## WHAT THE TASK REQUIRES
Below are some records; output all of them exactly.

[RECORDS SHOWN — start]

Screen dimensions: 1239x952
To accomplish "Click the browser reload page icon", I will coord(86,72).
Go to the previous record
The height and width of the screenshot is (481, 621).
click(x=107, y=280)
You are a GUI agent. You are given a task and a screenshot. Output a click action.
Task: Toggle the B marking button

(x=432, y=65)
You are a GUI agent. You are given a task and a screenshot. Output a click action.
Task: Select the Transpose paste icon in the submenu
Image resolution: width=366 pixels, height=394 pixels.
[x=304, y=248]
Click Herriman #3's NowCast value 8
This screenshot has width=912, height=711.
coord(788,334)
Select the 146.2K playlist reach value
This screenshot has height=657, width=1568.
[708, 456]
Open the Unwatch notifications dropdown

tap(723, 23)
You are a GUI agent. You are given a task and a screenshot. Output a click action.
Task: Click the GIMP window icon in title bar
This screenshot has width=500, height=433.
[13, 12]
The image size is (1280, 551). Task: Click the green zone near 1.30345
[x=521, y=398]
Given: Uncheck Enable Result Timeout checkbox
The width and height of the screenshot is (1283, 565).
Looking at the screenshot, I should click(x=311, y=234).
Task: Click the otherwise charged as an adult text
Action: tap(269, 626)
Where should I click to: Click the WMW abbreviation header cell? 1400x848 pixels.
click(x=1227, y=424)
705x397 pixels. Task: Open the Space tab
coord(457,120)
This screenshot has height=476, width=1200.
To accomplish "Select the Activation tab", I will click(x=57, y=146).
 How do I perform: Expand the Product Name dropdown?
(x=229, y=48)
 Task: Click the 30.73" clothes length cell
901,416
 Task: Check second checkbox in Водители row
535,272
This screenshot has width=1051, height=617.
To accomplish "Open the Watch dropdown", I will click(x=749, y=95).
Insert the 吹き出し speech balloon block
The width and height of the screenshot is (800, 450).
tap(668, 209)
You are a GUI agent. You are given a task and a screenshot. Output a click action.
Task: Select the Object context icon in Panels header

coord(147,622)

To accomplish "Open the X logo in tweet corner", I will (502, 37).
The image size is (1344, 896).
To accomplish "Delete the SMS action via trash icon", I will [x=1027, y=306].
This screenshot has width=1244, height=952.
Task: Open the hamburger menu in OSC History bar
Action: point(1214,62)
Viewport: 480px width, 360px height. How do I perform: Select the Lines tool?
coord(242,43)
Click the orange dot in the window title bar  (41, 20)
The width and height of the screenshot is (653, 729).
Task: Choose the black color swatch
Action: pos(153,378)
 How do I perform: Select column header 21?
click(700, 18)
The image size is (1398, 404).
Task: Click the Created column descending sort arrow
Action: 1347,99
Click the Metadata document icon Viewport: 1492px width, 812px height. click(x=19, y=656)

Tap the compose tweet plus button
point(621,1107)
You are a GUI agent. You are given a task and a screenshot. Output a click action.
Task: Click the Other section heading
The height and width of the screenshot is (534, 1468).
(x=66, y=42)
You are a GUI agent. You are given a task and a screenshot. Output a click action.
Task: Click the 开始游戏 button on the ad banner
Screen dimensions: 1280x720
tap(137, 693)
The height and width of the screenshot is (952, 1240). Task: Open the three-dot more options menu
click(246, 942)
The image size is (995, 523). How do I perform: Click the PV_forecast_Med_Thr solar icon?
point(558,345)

[RECORDS SHOWN — finish]

## RESPONSE TO THIS TASK
Screen dimensions: 1239x952
To accomplish "Click the browser reload page icon", I will coord(86,72).
Go to the previous record
The height and width of the screenshot is (481, 621).
click(x=107, y=280)
You are a GUI agent. You are given a task and a screenshot. Output a click action.
Task: Toggle the B marking button

(x=432, y=65)
You are a GUI agent. You are given a task and a screenshot. Output a click action.
Task: Select the Transpose paste icon in the submenu
Image resolution: width=366 pixels, height=394 pixels.
[x=304, y=248]
Click Herriman #3's NowCast value 8
This screenshot has width=912, height=711.
coord(788,334)
Select the 146.2K playlist reach value
This screenshot has height=657, width=1568.
[708, 456]
Open the Unwatch notifications dropdown

tap(723, 23)
You are a GUI agent. You are given a task and a screenshot. Output a click action.
Task: Click the GIMP window icon in title bar
This screenshot has width=500, height=433.
[13, 12]
The image size is (1280, 551). Task: Click the green zone near 1.30345
[x=521, y=398]
Given: Uncheck Enable Result Timeout checkbox
The width and height of the screenshot is (1283, 565).
Looking at the screenshot, I should click(x=311, y=234).
Task: Click the otherwise charged as an adult text
Action: tap(269, 626)
Where should I click to: Click the WMW abbreviation header cell? 1400x848 pixels.
click(x=1227, y=424)
705x397 pixels. Task: Open the Space tab
coord(457,120)
This screenshot has height=476, width=1200.
To accomplish "Select the Activation tab", I will click(x=57, y=146).
 How do I perform: Expand the Product Name dropdown?
(x=229, y=48)
 Task: Click the 30.73" clothes length cell
901,416
 Task: Check second checkbox in Водители row
535,272
This screenshot has width=1051, height=617.
To accomplish "Open the Watch dropdown", I will click(x=749, y=95).
Insert the 吹き出し speech balloon block
The width and height of the screenshot is (800, 450).
tap(668, 209)
You are a GUI agent. You are given a task and a screenshot. Output a click action.
Task: Select the Object context icon in Panels header

coord(147,622)

To accomplish "Open the X logo in tweet corner", I will (502, 37).
The image size is (1344, 896).
To accomplish "Delete the SMS action via trash icon", I will [x=1027, y=306].
This screenshot has width=1244, height=952.
Task: Open the hamburger menu in OSC History bar
Action: point(1214,62)
Viewport: 480px width, 360px height. How do I perform: Select the Lines tool?
coord(242,43)
Click the orange dot in the window title bar  (41, 20)
The width and height of the screenshot is (653, 729).
Task: Choose the black color swatch
Action: pos(153,378)
 How do I perform: Select column header 21?
click(700, 18)
The image size is (1398, 404).
Task: Click the Created column descending sort arrow
Action: 1347,99
Click the Metadata document icon Viewport: 1492px width, 812px height. click(x=19, y=656)

Tap the compose tweet plus button
point(621,1107)
You are a GUI agent. You are given a task and a screenshot. Output a click action.
Task: Click the Other section heading
The height and width of the screenshot is (534, 1468).
(x=66, y=42)
You are a GUI agent. You are given a task and a screenshot. Output a click action.
Task: Click the 开始游戏 button on the ad banner
Screen dimensions: 1280x720
tap(137, 693)
The height and width of the screenshot is (952, 1240). Task: Open the three-dot more options menu
click(246, 942)
The image size is (995, 523). How do I perform: Click the PV_forecast_Med_Thr solar icon?
point(558,345)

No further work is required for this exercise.